Try it.
Beginning with the first line below, please repeat the material exactly, ending with the line that includes "The height and width of the screenshot is (613, 960).".

Listed records.
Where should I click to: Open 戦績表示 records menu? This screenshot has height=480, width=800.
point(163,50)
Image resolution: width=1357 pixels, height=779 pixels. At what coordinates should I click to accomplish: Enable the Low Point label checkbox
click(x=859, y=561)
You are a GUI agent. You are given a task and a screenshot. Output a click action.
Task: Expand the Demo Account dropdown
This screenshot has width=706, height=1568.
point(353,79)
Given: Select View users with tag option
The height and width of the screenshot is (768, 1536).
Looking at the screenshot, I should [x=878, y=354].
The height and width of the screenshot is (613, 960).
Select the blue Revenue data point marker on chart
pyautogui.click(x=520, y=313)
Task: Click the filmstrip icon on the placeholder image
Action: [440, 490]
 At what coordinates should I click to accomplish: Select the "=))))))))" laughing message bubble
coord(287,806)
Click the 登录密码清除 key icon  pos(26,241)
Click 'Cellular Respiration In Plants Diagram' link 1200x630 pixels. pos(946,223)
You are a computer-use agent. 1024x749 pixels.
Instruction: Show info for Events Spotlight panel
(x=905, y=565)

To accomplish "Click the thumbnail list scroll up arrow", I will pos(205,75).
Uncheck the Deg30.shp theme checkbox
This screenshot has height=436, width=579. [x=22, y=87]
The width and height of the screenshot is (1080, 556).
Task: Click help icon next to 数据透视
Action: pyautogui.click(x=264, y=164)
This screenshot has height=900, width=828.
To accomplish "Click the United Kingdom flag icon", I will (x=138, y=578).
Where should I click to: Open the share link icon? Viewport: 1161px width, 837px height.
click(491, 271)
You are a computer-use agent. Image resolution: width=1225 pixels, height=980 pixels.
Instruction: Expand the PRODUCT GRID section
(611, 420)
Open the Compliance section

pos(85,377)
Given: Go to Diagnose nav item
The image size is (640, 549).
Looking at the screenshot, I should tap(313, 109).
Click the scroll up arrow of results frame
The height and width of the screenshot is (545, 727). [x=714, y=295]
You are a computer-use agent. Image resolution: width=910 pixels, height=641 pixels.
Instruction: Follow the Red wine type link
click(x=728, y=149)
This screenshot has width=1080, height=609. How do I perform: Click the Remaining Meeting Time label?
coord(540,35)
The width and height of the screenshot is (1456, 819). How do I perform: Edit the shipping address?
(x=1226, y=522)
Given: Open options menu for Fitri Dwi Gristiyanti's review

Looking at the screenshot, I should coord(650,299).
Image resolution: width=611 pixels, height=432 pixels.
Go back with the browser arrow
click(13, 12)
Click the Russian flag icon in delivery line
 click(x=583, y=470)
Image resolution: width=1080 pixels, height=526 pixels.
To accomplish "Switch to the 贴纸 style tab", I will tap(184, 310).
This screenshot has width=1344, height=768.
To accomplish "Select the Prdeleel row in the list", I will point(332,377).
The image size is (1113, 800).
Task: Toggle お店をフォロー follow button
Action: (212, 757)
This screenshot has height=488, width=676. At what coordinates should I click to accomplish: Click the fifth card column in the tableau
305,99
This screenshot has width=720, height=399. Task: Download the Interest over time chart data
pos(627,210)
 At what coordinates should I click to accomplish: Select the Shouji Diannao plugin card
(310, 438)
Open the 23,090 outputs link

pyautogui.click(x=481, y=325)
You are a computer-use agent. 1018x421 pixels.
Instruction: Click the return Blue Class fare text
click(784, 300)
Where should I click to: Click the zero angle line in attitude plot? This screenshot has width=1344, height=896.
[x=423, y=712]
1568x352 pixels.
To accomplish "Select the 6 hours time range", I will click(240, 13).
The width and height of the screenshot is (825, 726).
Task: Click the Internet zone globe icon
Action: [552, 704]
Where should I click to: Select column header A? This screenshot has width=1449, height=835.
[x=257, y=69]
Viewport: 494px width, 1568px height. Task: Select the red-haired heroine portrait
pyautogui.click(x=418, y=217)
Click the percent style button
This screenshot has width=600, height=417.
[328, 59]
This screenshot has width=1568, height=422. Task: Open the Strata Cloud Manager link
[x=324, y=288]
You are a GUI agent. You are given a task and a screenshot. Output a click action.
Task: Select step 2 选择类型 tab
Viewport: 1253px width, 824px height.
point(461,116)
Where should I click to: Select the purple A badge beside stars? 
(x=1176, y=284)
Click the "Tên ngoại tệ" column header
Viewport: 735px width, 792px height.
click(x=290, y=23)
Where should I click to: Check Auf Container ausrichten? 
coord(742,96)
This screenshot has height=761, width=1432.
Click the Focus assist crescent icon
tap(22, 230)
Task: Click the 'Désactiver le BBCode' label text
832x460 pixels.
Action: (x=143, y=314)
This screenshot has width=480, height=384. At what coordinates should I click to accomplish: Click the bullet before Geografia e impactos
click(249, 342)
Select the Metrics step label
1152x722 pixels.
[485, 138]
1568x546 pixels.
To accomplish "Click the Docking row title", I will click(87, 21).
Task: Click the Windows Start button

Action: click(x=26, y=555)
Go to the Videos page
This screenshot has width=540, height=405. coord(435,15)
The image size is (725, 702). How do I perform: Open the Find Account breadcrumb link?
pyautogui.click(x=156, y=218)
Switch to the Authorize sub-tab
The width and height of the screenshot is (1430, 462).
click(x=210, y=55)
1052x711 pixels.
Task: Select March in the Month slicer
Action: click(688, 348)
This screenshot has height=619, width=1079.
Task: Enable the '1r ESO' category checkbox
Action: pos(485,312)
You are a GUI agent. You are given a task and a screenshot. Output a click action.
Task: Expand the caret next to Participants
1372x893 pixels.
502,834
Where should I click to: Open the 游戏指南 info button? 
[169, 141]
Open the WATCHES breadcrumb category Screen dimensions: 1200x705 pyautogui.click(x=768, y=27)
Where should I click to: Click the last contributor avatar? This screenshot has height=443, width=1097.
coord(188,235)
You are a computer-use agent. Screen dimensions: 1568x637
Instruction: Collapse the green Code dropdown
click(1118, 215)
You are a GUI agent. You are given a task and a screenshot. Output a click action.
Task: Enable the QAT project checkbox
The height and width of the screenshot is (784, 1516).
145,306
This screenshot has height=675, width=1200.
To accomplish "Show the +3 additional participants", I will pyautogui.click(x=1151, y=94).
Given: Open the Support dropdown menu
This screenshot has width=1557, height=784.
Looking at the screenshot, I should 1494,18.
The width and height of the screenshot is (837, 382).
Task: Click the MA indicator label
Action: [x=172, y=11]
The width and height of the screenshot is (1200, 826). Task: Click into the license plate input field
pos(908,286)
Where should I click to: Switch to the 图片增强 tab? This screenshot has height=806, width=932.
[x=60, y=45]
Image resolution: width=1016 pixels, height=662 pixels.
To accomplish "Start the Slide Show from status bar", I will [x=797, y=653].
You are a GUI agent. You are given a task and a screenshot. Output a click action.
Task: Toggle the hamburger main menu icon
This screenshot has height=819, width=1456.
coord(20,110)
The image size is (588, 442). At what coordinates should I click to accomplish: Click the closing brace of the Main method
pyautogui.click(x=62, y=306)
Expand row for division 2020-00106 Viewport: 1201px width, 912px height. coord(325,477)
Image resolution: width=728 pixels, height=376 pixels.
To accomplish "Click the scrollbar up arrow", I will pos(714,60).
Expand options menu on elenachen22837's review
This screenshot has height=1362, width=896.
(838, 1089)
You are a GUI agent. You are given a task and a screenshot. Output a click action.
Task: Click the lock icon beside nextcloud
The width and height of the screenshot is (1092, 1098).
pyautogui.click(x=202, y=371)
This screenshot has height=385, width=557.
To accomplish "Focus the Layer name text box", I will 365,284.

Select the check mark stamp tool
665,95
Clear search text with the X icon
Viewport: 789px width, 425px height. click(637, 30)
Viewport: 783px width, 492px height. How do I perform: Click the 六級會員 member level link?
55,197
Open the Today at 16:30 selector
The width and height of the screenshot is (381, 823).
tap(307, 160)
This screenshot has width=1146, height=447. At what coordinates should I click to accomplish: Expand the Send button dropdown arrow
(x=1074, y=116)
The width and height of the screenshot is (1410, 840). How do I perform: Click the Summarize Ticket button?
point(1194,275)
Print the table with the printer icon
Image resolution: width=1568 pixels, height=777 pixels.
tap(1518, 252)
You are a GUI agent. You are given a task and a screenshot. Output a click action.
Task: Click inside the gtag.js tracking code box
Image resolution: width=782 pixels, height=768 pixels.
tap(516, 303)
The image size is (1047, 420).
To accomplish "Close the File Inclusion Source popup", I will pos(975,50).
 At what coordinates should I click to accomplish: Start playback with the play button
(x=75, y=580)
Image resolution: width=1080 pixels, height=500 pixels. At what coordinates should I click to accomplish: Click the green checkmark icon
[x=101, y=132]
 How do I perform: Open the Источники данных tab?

Answer for this exercise.
Where should I click to: Open 戦績表示 records menu? This screenshot has height=480, width=800.
point(163,50)
Image resolution: width=1357 pixels, height=779 pixels. At what coordinates should I click to accomplish: Enable the Low Point label checkbox
click(x=859, y=561)
You are a GUI agent. You are given a task and a screenshot. Output a click action.
Task: Expand the Demo Account dropdown
This screenshot has width=706, height=1568.
point(353,79)
Given: Select View users with tag option
The height and width of the screenshot is (768, 1536).
Looking at the screenshot, I should [x=878, y=354].
The height and width of the screenshot is (613, 960).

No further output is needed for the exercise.